Appointment of Principal Officers
Effective as of the Effective Time, the Board also appointed the following principal officers: Ms. Julie A. Schertell, as the Company’s President and Chief Executive Officer, and Mr. Omar Hoek, as the Company’s Chief Operating Officer.
A biography for Ms. Schertell can be found in the proxy statement dated April 8, 2022, filed by Neenah, in connection with its 2022 annual meeting of shareholders. Other than the Merger Agreement, there are no arrangements between Ms. Schertell and any other person pursuant to which Ms. Schertell was selected as Chief Executive Officer of the Company. There are no family relationships between Ms. Schertell and any of the Company’s directors or executive officers, and the Company has not entered into any transactions with Ms. Schertell that are required to be disclosed pursuant to Item 404(a) of Regulation S-K.
A biography for Mr. Hoek can be found in the Company’s Form 10-K for its fiscal year ended December 31, 2021, filed with the SEC on March 1, 2022. Other than the Merger Agreement, there are no arrangements between Mr. Hoek and any other person pursuant to which Mr. Hoek was selected as Chief Operating Officer of the Company. There are no family relationships between Mr. Hoek and any of the Company’s directors or executive officers, and the Company has not entered into any transactions with Mr. Hoek that are required to be disclosed pursuant to Item 404(a) of Regulation S-K.
Departure of Principal Officer and Named Executive Officer
Effective as of the Effective Time, Dr. Kramer tendered his resignation as the Company’s Chief Executive Officer. Dr. Kramer had previously served as the Company’s Chief Executive Officer since April 21, 2017. This resignation was not a result of any disagreement between the Company and Dr. Kramer on any matter relating to the Company’s operations, policies or practices.

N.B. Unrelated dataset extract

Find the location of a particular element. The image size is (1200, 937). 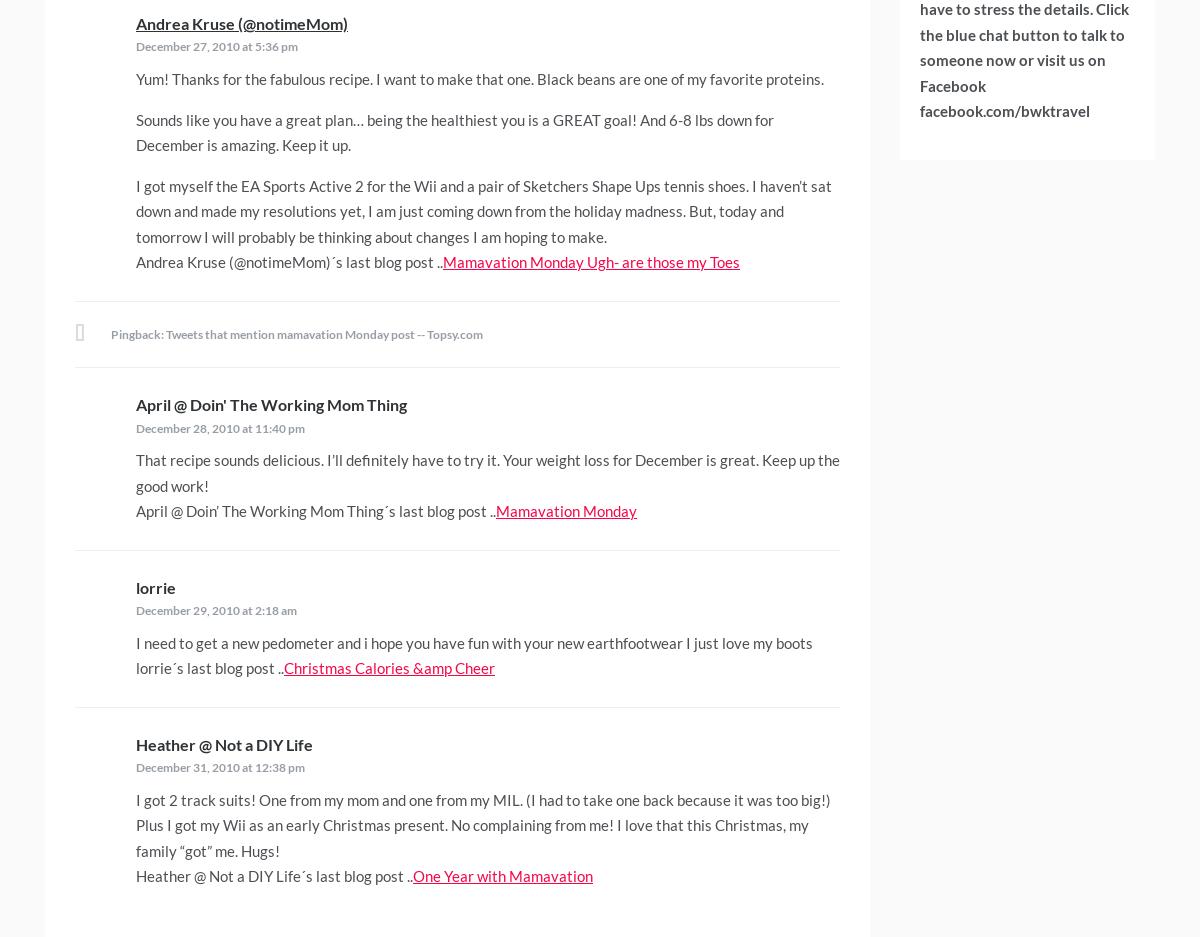

'December 28, 2010 at 11:40 pm' is located at coordinates (135, 427).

Coincident with his resignation, Dr. Kramer has entered into a Transition Services Agreement. Under the Transition Services Agreement, and in exchange for a waiver and release of claims and a reaffirmation of his restrictive covenant obligations to the Company, Dr. Kramer will be entitled to the severance benefits and accelerated equity treatment as described in the Company’s proxy statement dated May 18, 2022 and further summarized in the Transition Services Agreement. Dr. Kramer will also be engaged as an independent contractor and consultant of the Company to serve as a strategic advisor to Ms. Schertell in her role as the Company’s Chief Executive Officer. The transition services period is intended to be for the period from July 6, 2022 through July 5, 2023, unless earlier terminated by the parties. Dr. Kramer will be paid a monthly fee during the transition services period equal to $166,666.67 each month the Transition Services Agreement remains in effect.

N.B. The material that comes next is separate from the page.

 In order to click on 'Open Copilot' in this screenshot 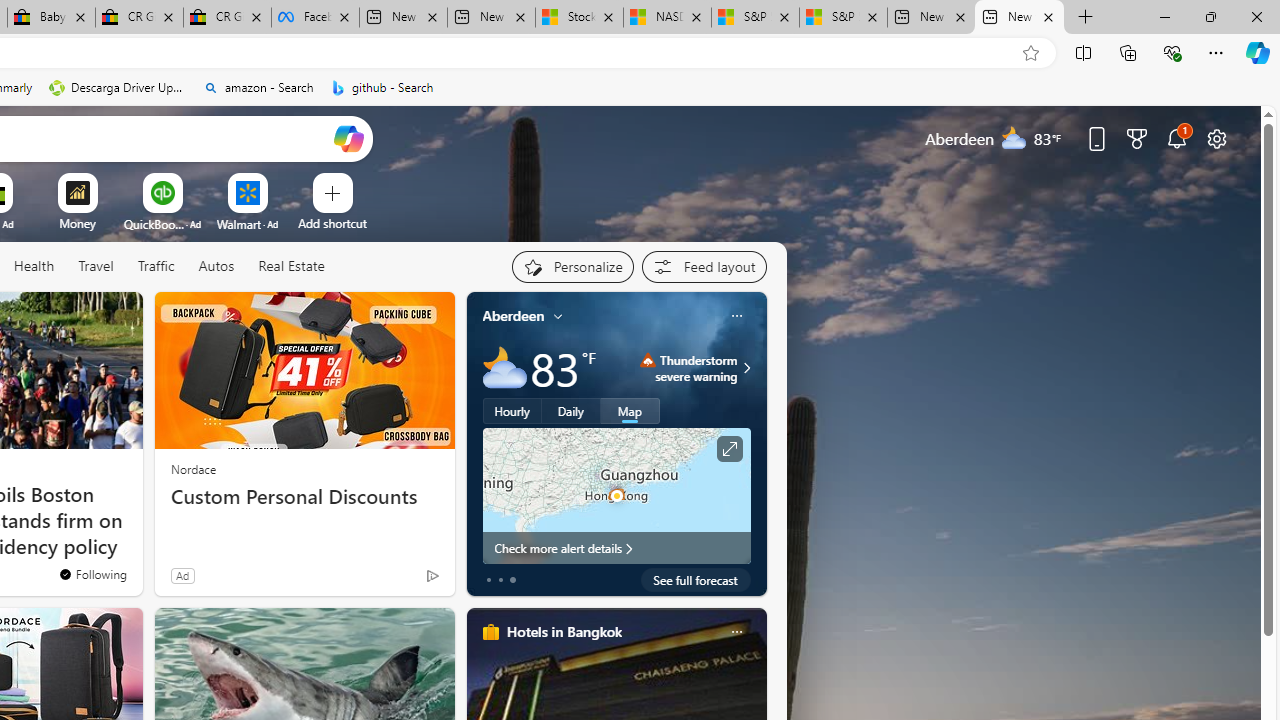, I will do `click(348, 137)`.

The foregoing summary of the Transition Services Agreement does not purport to be complete and is qualified in its entirety by reference to the Transition Services Agreement with Dr. Kramer, a copy of which is attached to this Current Report on Form 8-K as Exhibit 10.1 and is incorporated herein by reference.

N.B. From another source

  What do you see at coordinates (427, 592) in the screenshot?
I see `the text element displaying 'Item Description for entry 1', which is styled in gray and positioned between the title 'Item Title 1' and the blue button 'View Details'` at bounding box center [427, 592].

Effective as of the Effective Time, Tracey Peacock tendered her resignation as the Company’s Executive Vice President, Advanced Materials & Structures. This resignation was not a result of any disagreement between the Company and Ms. Peacock on any matter relating to the Company’s operations, policies or practices.
Item 5.03. |
Amendments to Articles of Incorporation or Bylaws; Change in Fiscal Year. |
On July 6, 2022, in accordance with the Merger Agreement, the Certificate of Incorporation of the Company was amended to change the name of the Company from “Schweitzer-Mauduit International, Inc.” to “Mativ Holdings, Inc.” (the “Name Change Amendment”). A copy of the Name Change Amendment is attached to this Current Report on Form 8-K as Exhibit 3.1 and is incorporated herein by reference.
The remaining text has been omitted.